AnkleImage - An ultrafast ultrasound image dataset to understand the ankle joint muscle contractility.

作者信息

Zhang Qiang, Hakam Noor, Akinniyi Oluwasegun, Iyer Ashwin, Bao Xuefeng, Sharma Nitin

机构信息

The University of Alabama, Department of Mechanical Engineering, Tuscaloosa, 35401, USA.

Department of Chemical & Biological Enginnering at the University of Alabama, Tuscaloosa, 35401, USA.

出版信息

Sci Data. 2024 Dec 27;11(1):1439. doi: 10.1038/s41597-024-04285-x.

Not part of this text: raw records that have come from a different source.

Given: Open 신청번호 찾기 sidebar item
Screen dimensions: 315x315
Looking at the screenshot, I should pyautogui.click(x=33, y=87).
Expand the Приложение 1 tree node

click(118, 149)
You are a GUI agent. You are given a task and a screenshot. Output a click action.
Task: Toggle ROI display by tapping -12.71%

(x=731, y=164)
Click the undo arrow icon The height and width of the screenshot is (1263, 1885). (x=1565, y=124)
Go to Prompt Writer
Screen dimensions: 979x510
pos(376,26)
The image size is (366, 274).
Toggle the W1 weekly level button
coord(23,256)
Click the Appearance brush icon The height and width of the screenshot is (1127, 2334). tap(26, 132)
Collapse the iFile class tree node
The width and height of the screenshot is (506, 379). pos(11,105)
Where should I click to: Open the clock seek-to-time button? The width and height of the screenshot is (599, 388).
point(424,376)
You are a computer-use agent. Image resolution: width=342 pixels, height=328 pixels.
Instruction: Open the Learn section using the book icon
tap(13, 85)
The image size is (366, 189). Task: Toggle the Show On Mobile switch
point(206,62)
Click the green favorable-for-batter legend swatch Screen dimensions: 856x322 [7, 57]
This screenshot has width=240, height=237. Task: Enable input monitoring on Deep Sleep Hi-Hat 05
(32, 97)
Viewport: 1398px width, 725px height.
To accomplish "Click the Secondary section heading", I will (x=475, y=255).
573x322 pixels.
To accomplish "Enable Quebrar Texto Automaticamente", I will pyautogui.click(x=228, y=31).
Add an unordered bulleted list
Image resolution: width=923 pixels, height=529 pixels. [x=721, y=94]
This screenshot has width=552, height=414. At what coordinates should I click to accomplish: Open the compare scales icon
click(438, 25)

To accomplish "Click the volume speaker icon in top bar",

DOI:10.1038/s41597-024-04285-x
PMID:39730358
原文链接:https://pmc.ncbi.nlm.nih.gov/articles/PMC11680872/
Abstract

The role of the human ankle joint in activities of daily living, including walking, maintaining balance, and participating in sports, is of paramount importance. Ankle joint dorsiflexion and plantarflexion functionalities mainly account for ground clearance and propulsion power generation during locomotion tasks, where those functionalities are driven by the contraction of ankle joint skeleton muscles. Studies of corresponding muscle contractility during ankle dynamic functions will facilitate us to better understand the joint torque/power generation mechanism, better diagnose potential muscular disorders on the ankle joint, or better develop wearable assistive/rehabilitative robotic devices that assist in community ambulation. This data descriptor reports a new dataset that includes the ankle joint kinematics/kinetics, associated muscle surface electromyography, and ultrafast ultrasound images with various annotations, such as pennation angle, fascicle length, tissue displacements, echogenicity, and muscle thickness, of ten healthy participants when performing volitional isometric, isokinetic, and dynamic ankle joint functions (walking at multiple treadmill speeds, including 0.50 m/s, 0.75 m/s, 1.00 m/s, 1.25 m/s, and 1.50 m/s). Data were recorded by a research-use ultrasound machine, a self-designed ankle testbed, an inertia measurement unit system, a Vicon motion capture system, a surface electromyography system, and an instrumented treadmill. The descriptor in this work presents the results of a data curation or collection exercise from previous works, rather than describing a novel primary/experimental data collection.

摘要

人类踝关节在日常生活活动中所起的作用至关重要,这些活动包括行走、保持平衡以及参与体育运动。踝关节背屈和跖屈功能主要负责在运动任务中提供离地间隙和产生推进力,这些功能由踝关节骨骼肌的收缩驱动。研究踝关节动态功能期间相应肌肉的收缩能力,将有助于我们更好地理解关节扭矩/动力产生机制,更好地诊断踝关节潜在的肌肉疾病,或者更好地开发可穿戴辅助/康复机器人设备以协助社区行走。本数据描述报告了一个新数据集,该数据集包含十名健康参与者在进行自主等长、等速和动态踝关节功能(在多种跑步机速度下行走,包括0.50米/秒、0.75米/秒、1.00米/秒、1.25米/秒和1.50米/秒)时的踝关节运动学/动力学、相关肌肉表面肌电图以及带有各种注释(如羽状角、肌束长度、组织位移、回声性和肌肉厚度)的超快超声图像。数据由一台科研用超声机、一个自行设计的踝关节试验台、一个惯性测量单元系统、一个Vicon运动捕捉系统、一个表面肌电图系统和一台带仪器的跑步机记录。本研究中的描述呈现了对先前工作进行数据整理或收集的结果,而非描述一项全新的原始/实验数据收集。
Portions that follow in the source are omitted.